Last updated on: August 30, 2019, 03:50h.
A former professional baseball player is entangled in a illegal gambling case in northern Ohio, Cleveland.com reports.
The ex-player is mentioned but not named in a federal indictment against alleged illegal bookie Clinton Reider, who lives in Mentor-on the-Lake, northeast of Cleveland.
Reider is accused of operating a large-scale sports betting operation that was pulling in big money, and the former major-leaguer is described as his “co-conspirator.”
The mystery man allegedly worked for Reider and allowed him to use his credit card to hide payments.
Naturally, the indictment has invited speculation as to the man’s identity. CleveScene.com noted this week that the number of retired baseball players who call Northeast Ohio home “isn’t exactly a large list,” and wondered whether he is a former Indians player, while acknowledging that there’s no evidence he currently lives in the Cleveland area.
$1.5 Million in Buy-ins
Neither Reider nor the baseball player has been charged with a federal crime, although it’s unclear why. The feds are trying to seize Reider’s lakeside house through civil forfeiture on the grounds that it was obtained through violations of federal laws prohibiting transmitting gambling information, running an illegal gambling business, and money laundering.
According to the indictment, Reider began his bookmaking business in 2010. It flew under the radar for five years until the IRS became aware of it in March 2015.
Although the amount of cash generated by Reider’s gambling operation cannot be determined with any precision, records document that he ‘bought in’ on table games at the Horseshoe Casino Cleveland in excess of $1.5 million in cash from 2012 through 2016,” the indictment states, referring to the casino that is now the JACK Cleveland.
According to court documents, he used offshore sports betting websites — presumably price-per-head operations — based in Costa Rica, Panama and Curacao to make and lay-off bets, sending money via Western Union while breaking up each payment into units of under $3,000 to swerve around financial reporting requirements. He also ran local high-stakes poker games.
Clients Spill the Beans
Feds also interviewed several of Reider’s clients, who said they had received a combined $500,000 from Reider via check or PayPal, although the witnesses said he primarily worked with cash.

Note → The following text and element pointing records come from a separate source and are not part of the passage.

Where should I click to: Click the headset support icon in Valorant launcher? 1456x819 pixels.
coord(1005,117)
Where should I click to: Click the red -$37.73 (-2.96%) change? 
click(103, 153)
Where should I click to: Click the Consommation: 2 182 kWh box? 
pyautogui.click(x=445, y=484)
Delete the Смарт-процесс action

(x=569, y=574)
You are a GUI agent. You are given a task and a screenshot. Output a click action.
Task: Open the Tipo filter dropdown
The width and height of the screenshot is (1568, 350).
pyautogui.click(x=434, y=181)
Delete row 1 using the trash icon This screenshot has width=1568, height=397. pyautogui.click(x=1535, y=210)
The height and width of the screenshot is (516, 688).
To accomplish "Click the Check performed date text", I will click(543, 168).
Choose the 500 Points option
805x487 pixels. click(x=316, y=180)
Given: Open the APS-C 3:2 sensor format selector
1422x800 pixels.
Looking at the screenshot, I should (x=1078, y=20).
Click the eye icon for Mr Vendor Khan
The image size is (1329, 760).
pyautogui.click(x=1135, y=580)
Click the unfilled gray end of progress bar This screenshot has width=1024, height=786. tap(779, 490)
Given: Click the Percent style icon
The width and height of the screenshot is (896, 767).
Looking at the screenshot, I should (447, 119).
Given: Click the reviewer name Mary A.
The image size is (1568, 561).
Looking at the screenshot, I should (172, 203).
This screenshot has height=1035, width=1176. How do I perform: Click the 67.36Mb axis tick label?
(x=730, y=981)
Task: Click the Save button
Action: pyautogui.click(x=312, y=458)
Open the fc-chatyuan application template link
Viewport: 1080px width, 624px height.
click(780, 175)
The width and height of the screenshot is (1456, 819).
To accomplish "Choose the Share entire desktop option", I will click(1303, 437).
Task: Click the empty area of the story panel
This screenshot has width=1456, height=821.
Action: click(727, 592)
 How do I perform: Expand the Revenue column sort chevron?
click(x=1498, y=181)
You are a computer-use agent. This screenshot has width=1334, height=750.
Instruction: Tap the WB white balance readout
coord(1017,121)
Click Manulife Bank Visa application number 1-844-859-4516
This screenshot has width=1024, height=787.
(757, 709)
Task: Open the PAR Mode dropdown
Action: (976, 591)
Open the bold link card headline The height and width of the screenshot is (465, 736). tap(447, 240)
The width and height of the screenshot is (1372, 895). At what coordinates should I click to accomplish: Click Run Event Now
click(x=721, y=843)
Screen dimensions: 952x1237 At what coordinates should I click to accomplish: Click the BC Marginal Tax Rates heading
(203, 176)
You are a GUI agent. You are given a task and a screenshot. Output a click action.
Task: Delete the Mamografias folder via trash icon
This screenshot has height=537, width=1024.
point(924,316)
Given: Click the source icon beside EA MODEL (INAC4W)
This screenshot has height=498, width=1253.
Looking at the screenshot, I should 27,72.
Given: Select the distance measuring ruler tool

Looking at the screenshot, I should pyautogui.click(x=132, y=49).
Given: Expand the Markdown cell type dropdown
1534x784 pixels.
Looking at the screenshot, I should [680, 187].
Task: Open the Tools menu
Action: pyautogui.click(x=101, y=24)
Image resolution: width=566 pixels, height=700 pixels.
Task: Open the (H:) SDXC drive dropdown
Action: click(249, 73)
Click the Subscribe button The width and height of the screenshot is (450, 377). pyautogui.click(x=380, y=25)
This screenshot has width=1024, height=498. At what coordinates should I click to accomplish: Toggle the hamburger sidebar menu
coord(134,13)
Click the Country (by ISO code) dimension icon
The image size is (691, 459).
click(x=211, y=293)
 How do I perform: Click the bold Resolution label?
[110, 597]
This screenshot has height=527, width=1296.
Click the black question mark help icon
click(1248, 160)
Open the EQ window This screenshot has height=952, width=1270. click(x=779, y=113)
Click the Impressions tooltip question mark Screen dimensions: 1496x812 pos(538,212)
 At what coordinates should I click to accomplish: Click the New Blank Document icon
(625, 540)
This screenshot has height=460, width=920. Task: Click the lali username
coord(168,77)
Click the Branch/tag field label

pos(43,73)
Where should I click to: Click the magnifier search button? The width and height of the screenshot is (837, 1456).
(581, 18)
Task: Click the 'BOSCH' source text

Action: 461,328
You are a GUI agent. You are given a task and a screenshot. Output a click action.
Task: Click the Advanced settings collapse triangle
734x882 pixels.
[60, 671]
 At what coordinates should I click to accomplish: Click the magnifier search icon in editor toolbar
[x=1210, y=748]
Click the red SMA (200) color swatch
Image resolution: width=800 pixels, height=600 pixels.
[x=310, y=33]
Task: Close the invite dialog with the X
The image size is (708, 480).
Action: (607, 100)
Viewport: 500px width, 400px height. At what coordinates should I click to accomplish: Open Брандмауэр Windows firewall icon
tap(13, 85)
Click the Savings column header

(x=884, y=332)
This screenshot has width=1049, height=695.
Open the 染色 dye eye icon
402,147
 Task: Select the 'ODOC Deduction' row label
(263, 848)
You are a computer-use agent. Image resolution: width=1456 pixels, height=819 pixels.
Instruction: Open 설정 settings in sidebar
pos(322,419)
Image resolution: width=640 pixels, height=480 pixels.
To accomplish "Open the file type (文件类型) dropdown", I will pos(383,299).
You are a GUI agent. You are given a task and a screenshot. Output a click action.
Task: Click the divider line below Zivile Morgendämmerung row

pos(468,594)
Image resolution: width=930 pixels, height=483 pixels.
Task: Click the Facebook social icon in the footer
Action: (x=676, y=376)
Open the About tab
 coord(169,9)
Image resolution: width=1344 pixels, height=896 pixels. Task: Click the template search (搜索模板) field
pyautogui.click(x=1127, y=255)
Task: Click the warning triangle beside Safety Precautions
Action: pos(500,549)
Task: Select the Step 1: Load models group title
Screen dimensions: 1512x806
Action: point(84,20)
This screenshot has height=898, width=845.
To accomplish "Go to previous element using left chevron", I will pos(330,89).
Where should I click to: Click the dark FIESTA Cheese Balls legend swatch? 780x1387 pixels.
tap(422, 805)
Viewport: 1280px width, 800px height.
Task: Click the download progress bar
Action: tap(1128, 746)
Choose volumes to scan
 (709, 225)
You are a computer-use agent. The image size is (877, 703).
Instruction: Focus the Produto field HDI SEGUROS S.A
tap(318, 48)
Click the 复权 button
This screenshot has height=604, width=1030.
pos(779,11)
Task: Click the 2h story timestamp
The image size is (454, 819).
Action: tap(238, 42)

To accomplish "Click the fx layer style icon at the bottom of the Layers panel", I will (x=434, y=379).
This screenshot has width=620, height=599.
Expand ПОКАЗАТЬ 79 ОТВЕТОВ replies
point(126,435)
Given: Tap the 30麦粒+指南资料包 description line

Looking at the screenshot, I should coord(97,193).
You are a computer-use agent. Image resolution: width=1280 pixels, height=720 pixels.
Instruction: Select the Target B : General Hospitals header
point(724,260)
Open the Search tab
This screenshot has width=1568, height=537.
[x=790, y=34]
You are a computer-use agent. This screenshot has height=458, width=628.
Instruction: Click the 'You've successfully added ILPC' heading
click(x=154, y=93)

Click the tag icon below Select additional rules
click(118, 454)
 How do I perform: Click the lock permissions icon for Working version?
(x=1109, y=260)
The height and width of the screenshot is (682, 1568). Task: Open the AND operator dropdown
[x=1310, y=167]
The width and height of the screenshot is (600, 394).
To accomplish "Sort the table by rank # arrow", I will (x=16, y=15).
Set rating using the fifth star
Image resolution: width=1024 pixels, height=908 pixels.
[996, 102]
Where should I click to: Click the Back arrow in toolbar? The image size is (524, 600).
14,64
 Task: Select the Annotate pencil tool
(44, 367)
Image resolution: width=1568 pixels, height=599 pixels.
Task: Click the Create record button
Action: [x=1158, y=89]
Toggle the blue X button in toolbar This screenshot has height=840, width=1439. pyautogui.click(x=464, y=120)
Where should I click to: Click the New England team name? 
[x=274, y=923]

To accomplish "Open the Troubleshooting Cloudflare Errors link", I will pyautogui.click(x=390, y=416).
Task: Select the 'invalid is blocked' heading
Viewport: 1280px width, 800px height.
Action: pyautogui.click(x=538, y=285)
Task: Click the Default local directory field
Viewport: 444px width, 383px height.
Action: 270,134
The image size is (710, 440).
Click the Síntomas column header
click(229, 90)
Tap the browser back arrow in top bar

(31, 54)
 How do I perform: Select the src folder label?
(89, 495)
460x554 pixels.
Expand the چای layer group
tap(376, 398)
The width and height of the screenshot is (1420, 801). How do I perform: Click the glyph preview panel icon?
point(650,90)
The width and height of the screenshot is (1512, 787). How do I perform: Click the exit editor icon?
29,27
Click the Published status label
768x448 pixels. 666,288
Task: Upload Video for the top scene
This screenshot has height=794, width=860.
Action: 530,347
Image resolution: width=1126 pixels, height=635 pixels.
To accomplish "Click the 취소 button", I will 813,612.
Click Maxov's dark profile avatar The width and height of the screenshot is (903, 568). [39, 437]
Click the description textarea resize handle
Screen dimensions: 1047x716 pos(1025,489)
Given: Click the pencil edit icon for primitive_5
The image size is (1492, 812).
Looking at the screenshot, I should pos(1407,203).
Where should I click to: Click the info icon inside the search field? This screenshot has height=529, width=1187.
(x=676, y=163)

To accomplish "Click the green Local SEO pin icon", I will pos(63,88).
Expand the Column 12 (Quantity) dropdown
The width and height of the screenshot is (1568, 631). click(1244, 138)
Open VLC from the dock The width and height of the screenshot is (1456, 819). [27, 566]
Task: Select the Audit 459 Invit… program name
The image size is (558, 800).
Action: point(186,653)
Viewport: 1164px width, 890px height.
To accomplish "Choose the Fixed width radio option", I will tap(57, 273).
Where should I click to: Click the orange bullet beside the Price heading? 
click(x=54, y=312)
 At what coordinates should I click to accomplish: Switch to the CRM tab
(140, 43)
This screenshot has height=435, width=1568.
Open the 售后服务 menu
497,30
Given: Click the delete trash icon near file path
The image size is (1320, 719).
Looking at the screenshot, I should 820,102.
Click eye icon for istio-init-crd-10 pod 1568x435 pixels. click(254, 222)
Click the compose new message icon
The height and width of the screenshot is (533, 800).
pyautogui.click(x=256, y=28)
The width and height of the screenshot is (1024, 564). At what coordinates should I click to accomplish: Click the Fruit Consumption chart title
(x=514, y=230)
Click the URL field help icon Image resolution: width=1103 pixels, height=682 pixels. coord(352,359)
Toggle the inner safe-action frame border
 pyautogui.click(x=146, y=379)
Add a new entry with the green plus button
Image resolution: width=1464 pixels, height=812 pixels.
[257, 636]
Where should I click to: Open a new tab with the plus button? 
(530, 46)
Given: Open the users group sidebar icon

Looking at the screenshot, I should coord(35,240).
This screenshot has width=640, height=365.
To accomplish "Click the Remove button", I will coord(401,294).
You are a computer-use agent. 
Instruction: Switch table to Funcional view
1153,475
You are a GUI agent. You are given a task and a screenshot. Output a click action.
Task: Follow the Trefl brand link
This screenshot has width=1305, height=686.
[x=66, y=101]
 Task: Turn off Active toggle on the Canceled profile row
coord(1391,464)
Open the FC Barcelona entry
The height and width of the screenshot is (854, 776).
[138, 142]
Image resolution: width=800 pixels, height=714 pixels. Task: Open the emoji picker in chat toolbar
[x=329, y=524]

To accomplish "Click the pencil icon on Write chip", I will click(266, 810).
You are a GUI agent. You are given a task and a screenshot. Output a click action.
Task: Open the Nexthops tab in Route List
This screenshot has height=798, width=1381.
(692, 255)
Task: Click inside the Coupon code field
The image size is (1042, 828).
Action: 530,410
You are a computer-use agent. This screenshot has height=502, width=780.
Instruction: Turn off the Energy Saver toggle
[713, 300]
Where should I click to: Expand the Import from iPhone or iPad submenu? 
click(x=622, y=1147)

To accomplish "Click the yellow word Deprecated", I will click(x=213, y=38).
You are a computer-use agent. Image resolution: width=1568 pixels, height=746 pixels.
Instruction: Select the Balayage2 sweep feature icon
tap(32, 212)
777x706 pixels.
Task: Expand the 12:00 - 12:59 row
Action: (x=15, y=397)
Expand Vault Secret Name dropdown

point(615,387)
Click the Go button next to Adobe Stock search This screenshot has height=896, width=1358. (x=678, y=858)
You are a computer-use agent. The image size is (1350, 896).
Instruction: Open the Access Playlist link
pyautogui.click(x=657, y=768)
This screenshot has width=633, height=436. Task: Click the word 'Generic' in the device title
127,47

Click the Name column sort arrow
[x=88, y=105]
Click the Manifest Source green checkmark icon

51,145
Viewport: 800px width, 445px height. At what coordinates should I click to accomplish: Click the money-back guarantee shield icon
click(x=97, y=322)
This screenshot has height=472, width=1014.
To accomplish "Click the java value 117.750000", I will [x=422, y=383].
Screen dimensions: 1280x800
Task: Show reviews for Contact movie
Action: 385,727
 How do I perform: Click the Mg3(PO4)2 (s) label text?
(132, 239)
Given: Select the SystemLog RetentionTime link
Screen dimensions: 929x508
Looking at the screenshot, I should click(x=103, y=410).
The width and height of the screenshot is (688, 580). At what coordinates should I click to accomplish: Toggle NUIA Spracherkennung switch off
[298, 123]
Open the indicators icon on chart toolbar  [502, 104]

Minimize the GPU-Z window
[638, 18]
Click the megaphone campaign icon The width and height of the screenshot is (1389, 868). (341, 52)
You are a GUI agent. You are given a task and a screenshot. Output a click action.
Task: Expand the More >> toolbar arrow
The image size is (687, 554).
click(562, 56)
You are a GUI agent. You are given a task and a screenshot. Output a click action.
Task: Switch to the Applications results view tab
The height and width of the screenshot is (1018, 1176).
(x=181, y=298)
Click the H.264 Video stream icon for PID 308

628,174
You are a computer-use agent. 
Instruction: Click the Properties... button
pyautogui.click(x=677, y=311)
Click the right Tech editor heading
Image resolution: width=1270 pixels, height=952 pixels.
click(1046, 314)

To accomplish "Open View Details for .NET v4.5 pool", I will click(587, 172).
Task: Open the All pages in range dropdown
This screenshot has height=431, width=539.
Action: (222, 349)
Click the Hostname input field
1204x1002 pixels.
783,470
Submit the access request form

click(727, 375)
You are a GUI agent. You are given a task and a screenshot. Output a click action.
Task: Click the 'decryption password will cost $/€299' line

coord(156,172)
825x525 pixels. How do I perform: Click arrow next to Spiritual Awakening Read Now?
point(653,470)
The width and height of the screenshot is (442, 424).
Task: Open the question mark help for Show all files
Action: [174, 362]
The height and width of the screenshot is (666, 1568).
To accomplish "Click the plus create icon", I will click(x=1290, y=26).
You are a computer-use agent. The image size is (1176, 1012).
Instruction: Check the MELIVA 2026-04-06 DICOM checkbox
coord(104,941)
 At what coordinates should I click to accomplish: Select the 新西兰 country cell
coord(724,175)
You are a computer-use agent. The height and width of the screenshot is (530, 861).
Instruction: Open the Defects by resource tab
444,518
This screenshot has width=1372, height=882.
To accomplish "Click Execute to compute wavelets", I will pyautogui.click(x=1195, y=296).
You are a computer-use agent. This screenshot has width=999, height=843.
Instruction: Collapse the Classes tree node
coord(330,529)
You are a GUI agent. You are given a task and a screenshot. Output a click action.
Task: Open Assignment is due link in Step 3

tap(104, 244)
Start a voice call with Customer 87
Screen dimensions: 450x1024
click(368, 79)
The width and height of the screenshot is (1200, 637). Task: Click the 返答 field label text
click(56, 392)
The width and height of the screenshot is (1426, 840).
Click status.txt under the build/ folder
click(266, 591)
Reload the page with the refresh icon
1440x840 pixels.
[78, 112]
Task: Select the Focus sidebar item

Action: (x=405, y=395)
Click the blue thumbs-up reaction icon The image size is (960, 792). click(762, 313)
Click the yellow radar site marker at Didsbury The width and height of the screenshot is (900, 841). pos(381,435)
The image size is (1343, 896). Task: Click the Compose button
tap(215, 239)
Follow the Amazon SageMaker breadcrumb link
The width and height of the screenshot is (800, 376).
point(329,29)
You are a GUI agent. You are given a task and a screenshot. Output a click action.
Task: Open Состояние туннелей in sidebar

He kept detailed records of his collections and payments in a notebook, which investigators were able to retrieve, albeit shredded, from his trash and piece together.
Reider also siphoned gambling money into his parents’ bank accounts, which he used to make payments on the mortgage of his house.
Ohio is the home state of Pete Rose, the star of baseball’s second-most famous gambling scandal, after the “Black Sox” World Series fix of 1919.
Rose was famously banned from baseball permanently for betting on games, including those directly involving the Cincinnati Reds, which he managed at the time, although there is no suggestion that he involved in this case in any way whatsoever.